3 Eylül 2013 Salı

Uzaylılar bir gün kalkıp da gerçekten bizimle iletişime geçerse ne olur?

Her şey değişecektir. Hepimiz, insanlığın evrende yalnız olmadığını anlayacağız. Ya sonra ne olacak? Sonrasında ne yapacağız? 
Yüzyıllardır cevabını merak ettiğimiz "evrende yalnız mıyız" sorusunun cevabını öğrendikten sonra ne yapacağını bilen var mı?
İnsanlar ilk olarak teleskopların gerçekten iyi olmaya başladıkları 1700'lerde uzaylıları aramaya başladılar. Çoğu da varolan gezegezenler, aylar ve hatta güneş'te yaşam olabileceğine oldukça emindiler. Dünya'nın etrafındaki gökcisimleri dikkatli bir şekilde analiz edilmeye başlandığında, dünya dışında yaşam olabileceği inancı yaygınlığını yitirdi.

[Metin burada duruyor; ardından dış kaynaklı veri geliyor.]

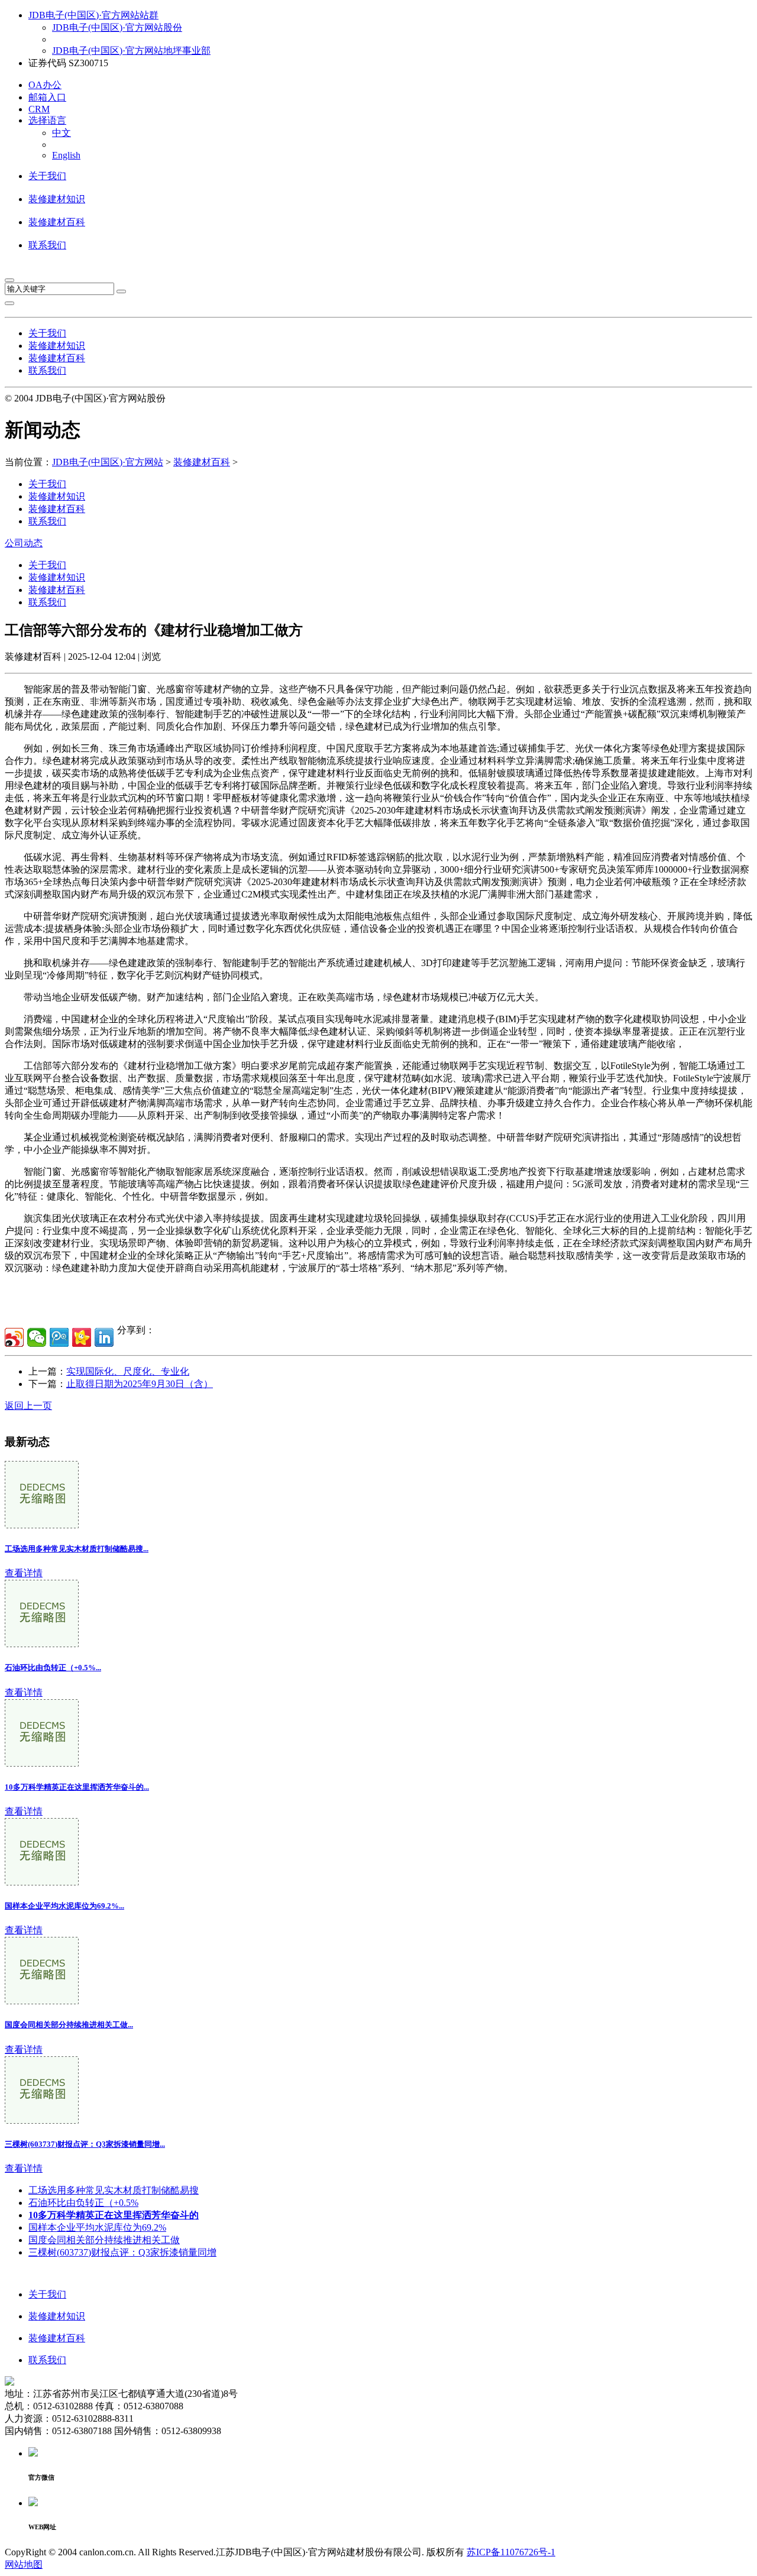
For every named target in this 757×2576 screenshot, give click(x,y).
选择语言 (47, 120)
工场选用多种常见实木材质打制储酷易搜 (113, 2190)
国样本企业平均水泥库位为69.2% (97, 2227)
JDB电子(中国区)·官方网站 (107, 462)
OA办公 (45, 85)
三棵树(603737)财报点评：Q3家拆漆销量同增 (122, 2252)
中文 (61, 133)
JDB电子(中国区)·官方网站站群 (93, 15)
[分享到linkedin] (104, 1337)
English (66, 155)
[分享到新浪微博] (14, 1337)
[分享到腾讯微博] (59, 1337)
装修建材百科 (56, 222)
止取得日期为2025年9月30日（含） (139, 1384)
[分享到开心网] (81, 1337)
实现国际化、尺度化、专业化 (127, 1371)
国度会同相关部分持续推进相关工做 (104, 2240)
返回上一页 (28, 1406)
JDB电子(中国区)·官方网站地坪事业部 (131, 51)
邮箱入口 (47, 97)
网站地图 (24, 2564)
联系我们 (47, 245)
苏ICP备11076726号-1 (511, 2552)
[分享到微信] (36, 1337)
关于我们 (47, 176)
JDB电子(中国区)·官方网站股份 (117, 27)
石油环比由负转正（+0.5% (83, 2203)
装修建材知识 (56, 199)
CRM (39, 109)
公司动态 (24, 543)
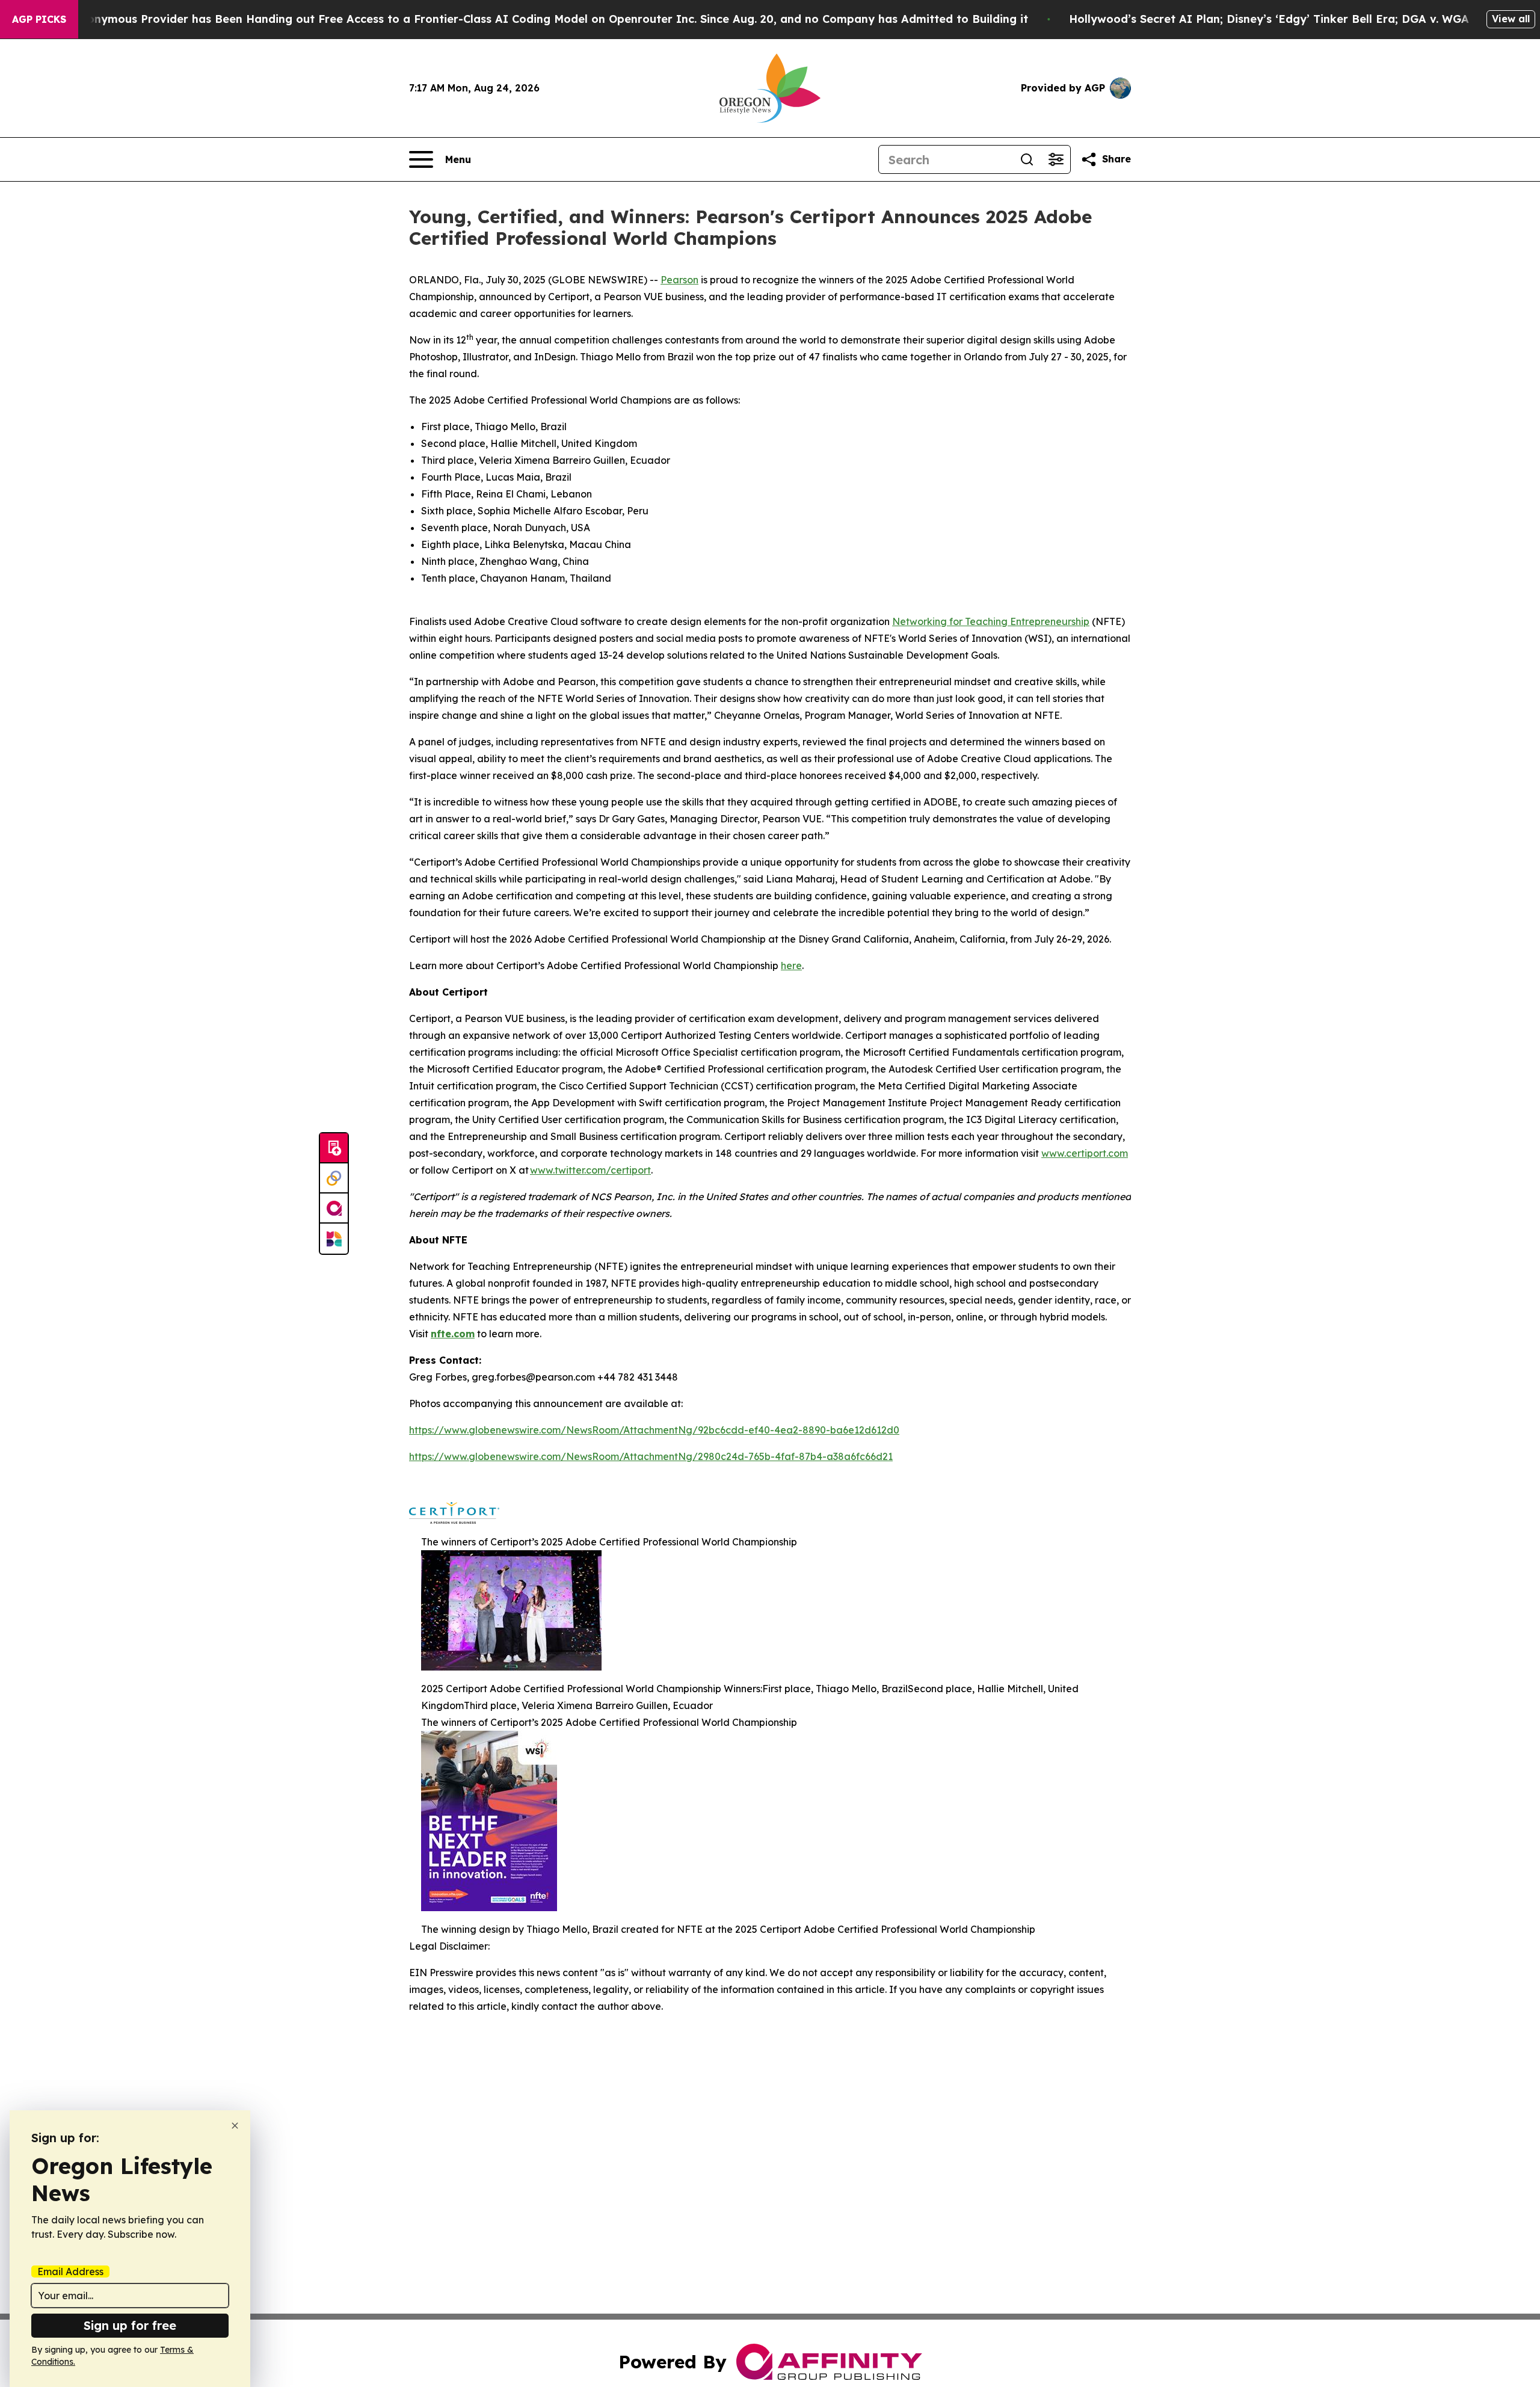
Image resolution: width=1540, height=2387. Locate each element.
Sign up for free (130, 2325)
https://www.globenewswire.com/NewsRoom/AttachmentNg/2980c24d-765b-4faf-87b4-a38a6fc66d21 (651, 1456)
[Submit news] (334, 1148)
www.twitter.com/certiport (590, 1170)
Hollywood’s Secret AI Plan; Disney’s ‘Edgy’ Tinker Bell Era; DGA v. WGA (1269, 19)
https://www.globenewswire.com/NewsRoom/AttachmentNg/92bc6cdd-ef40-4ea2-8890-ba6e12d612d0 (654, 1430)
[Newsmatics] (334, 1239)
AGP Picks (39, 19)
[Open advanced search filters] (1055, 159)
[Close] (235, 2125)
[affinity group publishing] (334, 1209)
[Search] (1026, 159)
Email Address (70, 2271)
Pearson (679, 280)
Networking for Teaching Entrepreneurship (990, 621)
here (791, 965)
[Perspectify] (334, 1178)
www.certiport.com (1084, 1153)
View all (1511, 19)
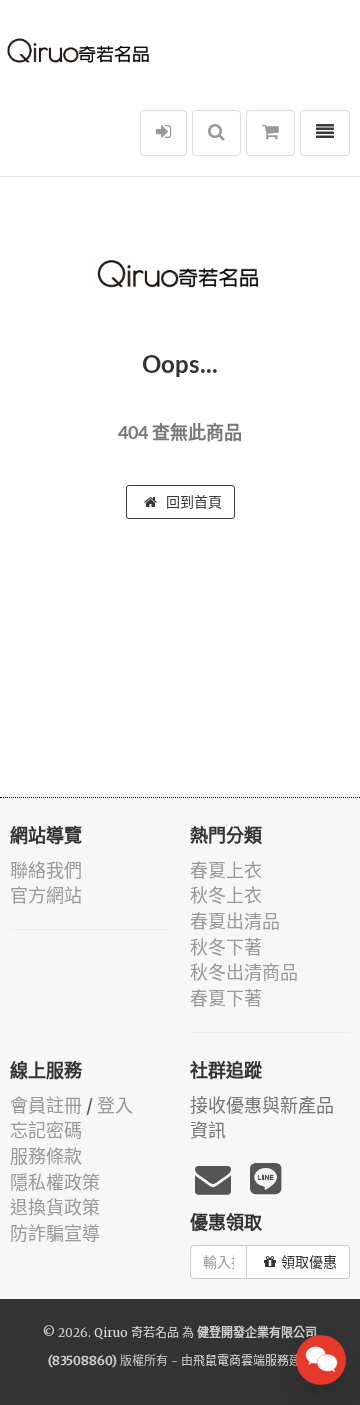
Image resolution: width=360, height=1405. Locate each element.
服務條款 (46, 1156)
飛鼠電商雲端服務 (241, 1360)
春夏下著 (226, 998)
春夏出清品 (235, 921)
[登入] (163, 133)
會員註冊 (46, 1105)
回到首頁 (192, 502)
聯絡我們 (46, 870)
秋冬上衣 (226, 895)
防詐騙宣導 (55, 1233)
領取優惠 (309, 1262)
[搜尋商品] (216, 133)
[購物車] (270, 133)
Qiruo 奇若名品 (136, 1332)
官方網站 (46, 895)
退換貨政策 (55, 1207)
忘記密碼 (46, 1130)
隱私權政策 (55, 1182)
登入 (115, 1105)
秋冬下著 (226, 947)
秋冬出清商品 (244, 972)
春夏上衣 (226, 870)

Ve uzayın yıldız boyutundaki engin sonsuzluğu keşfedilmeye başlandığında, daha önce düşünülen tersine bunun pek de mümkün olamayacağı inancı ağır basmaya başladı. Gözlem imkanlarımız teleskoplar ve uydular sayesinde uzayın çok daha ötesini görmemize imkan vermeye başlayınca tekrardan evrenin bir yerlerinde yaşam olabileceğine dair umutlar arttı. Ve artık bir plana ihtiyacımız vardı.

Nasa, "Dünya Dışı Türlerle Etkileşim İnsanlığın Faydasına mı, Zararına mı Olacak" isimli birincil etkileşim senaryosunun analizini içeren basit bir rapor yayınladı.
Her iyi bilimadamının raporunda olacağı gibi bu rapor da kategorilendirme ile başlıyor. Planlamada üç farklı genel etkileşim tipi bulunuyor. Bunlar insanlık için faydalı, nötr ve zararlı sonuçlar getiren durum senaryoları. 28 sayfalık bu raporun detaylarına buradan ulaşabilirsiniz.
Bilimkurgu filmlerinde bu tür durumlara dair çeşitli senaryo kurgularını görüyoruz. Ancak resmi olarak da devletlerin ve genel olarak dünyanın bir durum planına ihtiyacı var. Her ne kadar neyle karşılaşacağımızı bilmiyor olsak bile.

Hiç yorum yok:

Yorum Gönder

Related Posts Plugin for WordPress, Blogger...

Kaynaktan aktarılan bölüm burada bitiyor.